■ **Dataset excerpt**
------------------------------------------------------------------------
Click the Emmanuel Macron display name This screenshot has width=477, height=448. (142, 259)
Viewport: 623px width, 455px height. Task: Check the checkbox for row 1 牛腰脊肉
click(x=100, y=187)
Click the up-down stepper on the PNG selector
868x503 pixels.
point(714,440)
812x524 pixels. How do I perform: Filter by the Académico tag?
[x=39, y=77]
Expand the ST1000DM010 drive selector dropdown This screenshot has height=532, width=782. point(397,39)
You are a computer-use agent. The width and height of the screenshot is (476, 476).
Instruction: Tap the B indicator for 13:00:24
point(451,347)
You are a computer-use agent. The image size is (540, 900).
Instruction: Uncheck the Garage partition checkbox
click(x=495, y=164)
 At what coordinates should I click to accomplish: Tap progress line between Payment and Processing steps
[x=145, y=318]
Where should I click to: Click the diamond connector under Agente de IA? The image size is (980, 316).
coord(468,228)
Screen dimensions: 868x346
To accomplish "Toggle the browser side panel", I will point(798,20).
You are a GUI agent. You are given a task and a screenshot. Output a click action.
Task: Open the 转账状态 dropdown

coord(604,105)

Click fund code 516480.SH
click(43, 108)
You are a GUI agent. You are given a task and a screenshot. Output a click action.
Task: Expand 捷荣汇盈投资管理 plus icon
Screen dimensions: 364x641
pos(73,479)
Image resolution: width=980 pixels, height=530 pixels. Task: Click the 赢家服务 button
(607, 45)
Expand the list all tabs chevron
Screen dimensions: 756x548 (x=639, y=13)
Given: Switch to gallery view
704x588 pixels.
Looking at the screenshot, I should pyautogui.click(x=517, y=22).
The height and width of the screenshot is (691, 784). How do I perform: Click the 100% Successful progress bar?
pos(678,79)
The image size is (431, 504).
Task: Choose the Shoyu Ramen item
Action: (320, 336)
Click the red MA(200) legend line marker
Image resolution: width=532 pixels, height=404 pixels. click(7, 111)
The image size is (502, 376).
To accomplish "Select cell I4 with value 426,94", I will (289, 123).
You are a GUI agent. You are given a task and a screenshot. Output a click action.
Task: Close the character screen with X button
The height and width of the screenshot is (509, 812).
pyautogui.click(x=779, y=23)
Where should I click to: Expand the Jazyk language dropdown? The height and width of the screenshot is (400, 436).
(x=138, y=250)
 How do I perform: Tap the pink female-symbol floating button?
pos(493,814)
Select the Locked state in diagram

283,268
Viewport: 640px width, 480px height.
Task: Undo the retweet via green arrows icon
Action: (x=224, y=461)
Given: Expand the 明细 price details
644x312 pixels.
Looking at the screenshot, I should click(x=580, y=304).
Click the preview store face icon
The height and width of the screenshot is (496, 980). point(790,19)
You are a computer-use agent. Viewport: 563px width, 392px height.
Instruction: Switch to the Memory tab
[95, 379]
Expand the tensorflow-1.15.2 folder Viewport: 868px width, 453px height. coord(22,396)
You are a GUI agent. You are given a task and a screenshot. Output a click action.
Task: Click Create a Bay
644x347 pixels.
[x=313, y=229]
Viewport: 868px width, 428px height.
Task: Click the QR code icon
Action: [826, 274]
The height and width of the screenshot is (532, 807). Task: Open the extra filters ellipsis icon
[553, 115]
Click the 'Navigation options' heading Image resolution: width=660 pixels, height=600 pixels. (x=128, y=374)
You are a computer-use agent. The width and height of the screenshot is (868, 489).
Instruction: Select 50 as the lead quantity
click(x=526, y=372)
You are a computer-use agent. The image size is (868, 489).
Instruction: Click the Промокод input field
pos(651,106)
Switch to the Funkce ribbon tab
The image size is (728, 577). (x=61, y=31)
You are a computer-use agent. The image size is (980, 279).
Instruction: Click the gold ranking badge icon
------------------------------------------------------------------------
■ **Problem description**
Transcribe the lines of the dataset excerpt without changes, starting from the first line and continuing up to and including the line with "point(451,347)".

■ **Finished task**
Click the Emmanuel Macron display name This screenshot has width=477, height=448. (142, 259)
Viewport: 623px width, 455px height. Task: Check the checkbox for row 1 牛腰脊肉
click(x=100, y=187)
Click the up-down stepper on the PNG selector
868x503 pixels.
point(714,440)
812x524 pixels. How do I perform: Filter by the Académico tag?
[x=39, y=77]
Expand the ST1000DM010 drive selector dropdown This screenshot has height=532, width=782. point(397,39)
You are a computer-use agent. The width and height of the screenshot is (476, 476).
Instruction: Tap the B indicator for 13:00:24
point(451,347)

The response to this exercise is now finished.